Font Size:

“That wasn’t in the podcast,” Salem says, probably for Tegan’s benefit, but I listened to the podcast, too. Salem just doesn’t know it. “It’s one of the bits I cut.”

“I figured, if he took Charlotte—” He breaks off, mumbles an unnecessary apology, I guess for using our mother’s name. “If he took your mom somewhere where she felt she really learned about him, maybe it was to someone else who was in a similar line of work as him. So I did some research.”

Salem snorts. “More than a lot! Hawk probably knows about every living confidence man in the country by now. But I guess we’re taking advantage of that Ivy League education he’s got!”

This time, I break and look over at him, and it’s because I already know what I’ll see.

Tips of his ears: pink.

“Didn’t you go to some gigantic state school?” asks Tegan.

“Not for graduate school! He got his master’s in journalism at Columbia,” Salem chirps. It somehow sounds judgmental. “Were you the oldest in your class, Hawk?”

He shakes his head. I know I’m still staring, but I can’t seem to stop yet. The words from my mother’s postcard have been shoved back into the forgetting parts of my brain. The only questions I seem to want to ask are, once again, about the man sitting next to me.

But it’s funny, how he is. How he looks straight ahead and doesn’t offer anything else.

It’s funny how he reminds me of me.

Did he stand in front of his hotel mirror this morning, sectioning off his face to shave?

“MacSherry’s only agreed to talk to us for two hours,” he says, so clearly not wanting to talk about himself. “The address he’s given us is for a place in Signal Mountain, but I don’t think he actually lives there.”
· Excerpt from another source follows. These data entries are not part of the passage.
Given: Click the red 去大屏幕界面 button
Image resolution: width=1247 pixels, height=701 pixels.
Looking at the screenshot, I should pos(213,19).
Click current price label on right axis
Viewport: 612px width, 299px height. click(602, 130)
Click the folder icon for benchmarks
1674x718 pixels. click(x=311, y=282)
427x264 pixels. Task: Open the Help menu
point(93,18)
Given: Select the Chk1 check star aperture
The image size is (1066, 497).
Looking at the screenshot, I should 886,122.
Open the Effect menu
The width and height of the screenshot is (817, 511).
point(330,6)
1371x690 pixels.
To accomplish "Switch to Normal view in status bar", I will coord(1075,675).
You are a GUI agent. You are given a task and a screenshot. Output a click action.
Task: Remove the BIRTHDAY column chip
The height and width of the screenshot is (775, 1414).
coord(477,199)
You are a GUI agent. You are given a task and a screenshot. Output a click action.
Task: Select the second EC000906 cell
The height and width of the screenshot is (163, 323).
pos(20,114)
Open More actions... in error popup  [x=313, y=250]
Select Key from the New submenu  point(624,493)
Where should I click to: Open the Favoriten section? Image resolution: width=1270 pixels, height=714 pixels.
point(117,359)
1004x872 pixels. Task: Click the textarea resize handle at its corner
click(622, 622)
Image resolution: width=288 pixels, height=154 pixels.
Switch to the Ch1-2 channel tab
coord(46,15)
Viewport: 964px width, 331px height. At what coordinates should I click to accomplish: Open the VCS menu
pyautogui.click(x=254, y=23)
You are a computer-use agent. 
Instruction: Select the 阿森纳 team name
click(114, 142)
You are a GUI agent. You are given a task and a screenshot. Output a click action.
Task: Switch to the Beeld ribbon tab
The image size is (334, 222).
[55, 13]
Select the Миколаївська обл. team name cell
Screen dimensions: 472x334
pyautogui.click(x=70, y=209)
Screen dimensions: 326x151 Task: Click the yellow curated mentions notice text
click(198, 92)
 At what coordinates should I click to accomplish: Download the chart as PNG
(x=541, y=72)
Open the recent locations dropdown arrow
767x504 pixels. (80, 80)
“Of course not,” Salem snorts.

“This morning Salem and I discussed how we’ll use those two hours.”

It’s the most he’s talked in front of Salem since I met him—the first time I’ve seen him take the lead about the story.

It’s difficult not to notice the shift that takes place inside me when Adam is at the wheel of the process: It’s an arm out across my chest. A safer feeling I’ve had in relation to this thing since it started. I shouldn’t trust it, but it’s also difficult to ignore it.

He’s like that. Gigantic in his effect on me.

“MacSherry hasn’t worked in a few years,” he continues. “We’ve told him we want to talk with him about some of his most famous jobs. We haven’t focused on Baltimore in our preliminary contact with him. We haven’t mentioned our questions about his possibly meeting your mom.”

Again, it feels good, calming. Like something I can handle going in, something I can feel in control of. At this point I’m pretending Salem isn’t even in the car.

But my sister is, and I don’t think she means to, but once again she punctures that sense of control.

“Good luck with that,” says Tegan, her voice sarcastic.

I turn my head, see Salem stop typing and look over at her. “Why?”

Tegan shrugs and meets my eyes.

I know what she’s going to say before she speaks. After all, I was just thinking of it this morning.

“Because if he’s met our mother, you’ll know it as soon as he sees Jess. They’re like twins.”

Chapter 8

Adam

Iasked her if she wanted to stay in the van.

I tried to do it quietly, subtly, when Salem was gathering her things in the back and Tegan was already opening her door. I tried to do it without looking again at what I saw, thanks to her sleeveless shirt, in full view for the first time this morning: the black-ink tattoos on her right shoulder, fine-drawn flowers with long stems and slender leaves. I tried not to embarrass her.

On all counts, I’m pretty sure I failed.